Few moments in my life have been as electrifying as an evening last spring when I sat in Zappa’s dimly lit basement in Laurel Canyon listening for the first time to “N-Light,” a twenty-three-minute Synclavier masterpiece that he had been working on for something like five or ten years. (He couldn’t remember when he’d begun it.) “N-Light” is a powerhouse of Zappaesque musical ideas, thrown off one after the other in a relentless, complex rush, which sounds at times like several robot orchestras gone berserk, yet always conveys a sense of over-all compositional control. On another night, in Zappa’s studio, I watched him conduct the Ensemble Moderne, a contemporary-music group from Frankfurt, in an extended orchestral improvisation that featured the recitation of a letter to the editor of PFIQ, a fetishistic body-piercing magazine. All this went on while a didgeridoo—a long, tubelike instrument of the Aborigines—was blown into a coffeepot full of water, yielding insane blurpy sounds that caused Frank to clap his hand over his mouth in order to keep from cracking up. I asked him afterward about the watery didgeridoo. He said, “It’s one of my better ideas.”

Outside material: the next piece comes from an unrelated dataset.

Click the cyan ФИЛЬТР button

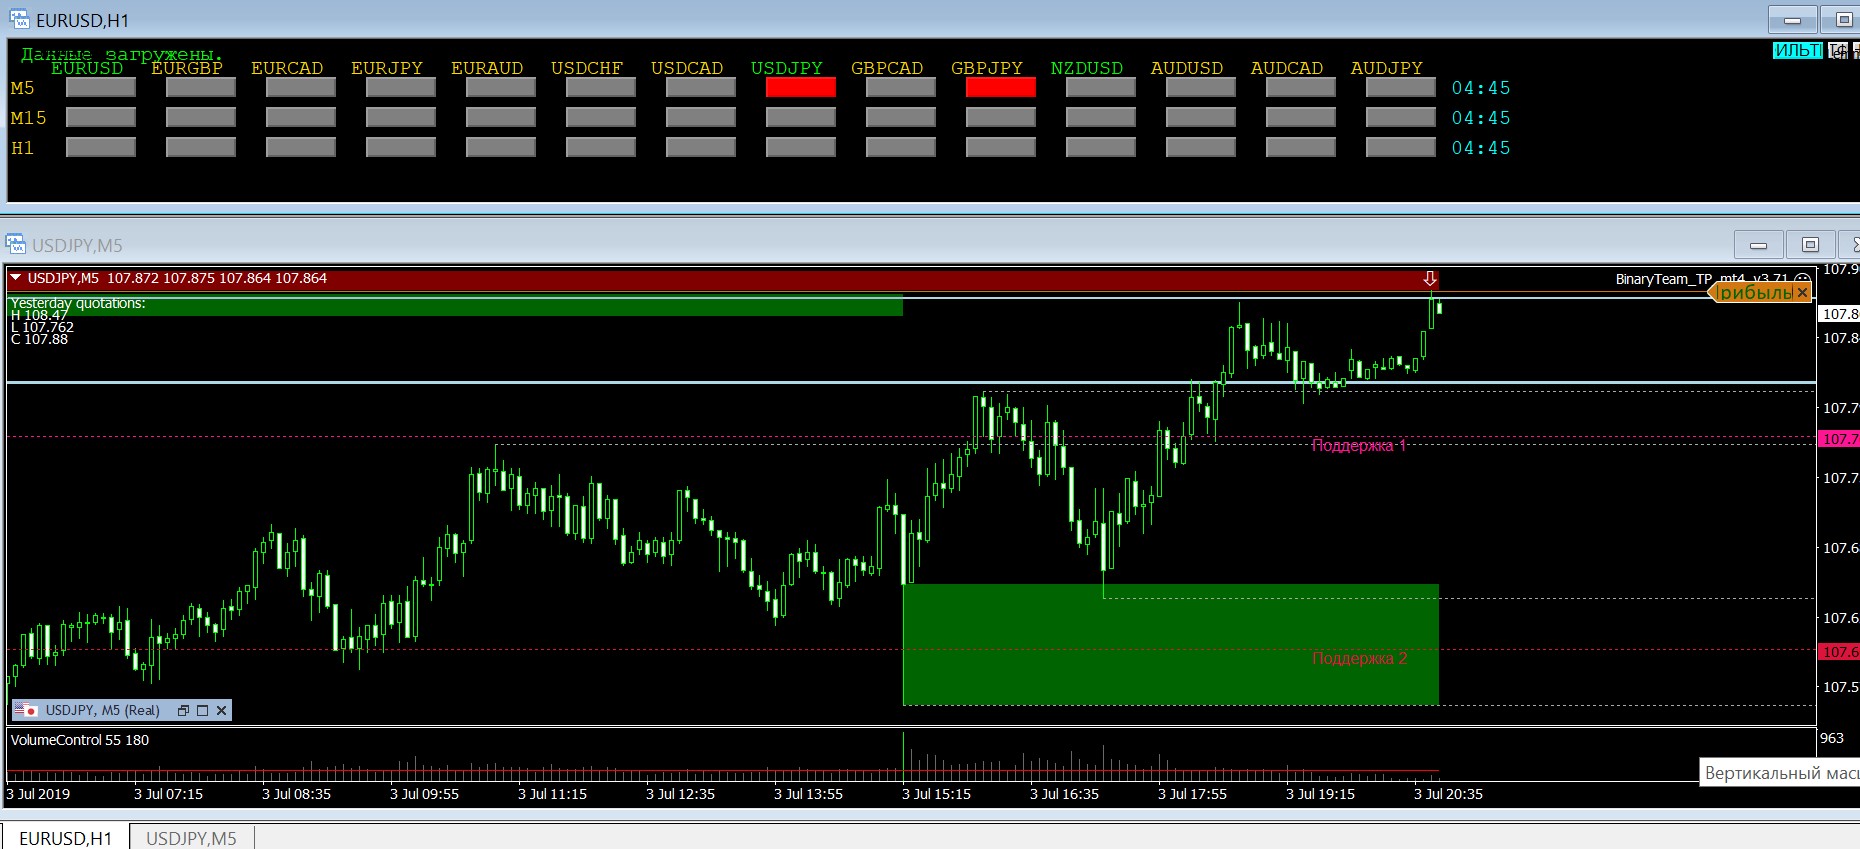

There has probably been more nonsense—both gushy and whiny—written about Zappa than about any other popular contemporary composer. This must be because the scope of Zappa’s music is beyond most of his admirers—and because his ungroovy impertinence always confirmed the worst suspicions of his dismissive critics. (He once said, “Rock journalism is people who can’t write interviewing people who can’t talk for people who can’t read.”) But Zappa’s personality was only one aspect of his prodigious output. At the time of his death, he had a number of albums in the can, including “Civilization: Phaze III,” which features “N-Light.”

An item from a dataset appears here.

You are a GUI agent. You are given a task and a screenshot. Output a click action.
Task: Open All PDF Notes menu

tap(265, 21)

What kept me and so many other people percolating to Zappa’s music for the past twenty-seven years was the thrill of hitching a ride with a critical mind that was always pushing into uncharted territories. Zappa’s work was jammed with inspirations and insults; he subverted mood after mood with nimble editing, sudden halts, unexpected tempo changes, and comic snorks. Often, when faced with a dilemma in my own work, I ask myself, What would Zappa do? It took Zappa to think up—and execute—a fusion of deeply felt R.&B. with the rhythmic and harmonic rigors of Igor Stravinsky and Edgard Varèse. Who but Zappa could dig both Muddy Waters and Anton Webern, both Howlin’ Wolf and Conlon Nancarrow? His records and movies chart the progress of a funny and disgruntled composer tackling one musical problem after another—the ongoing education of a genius workaholic.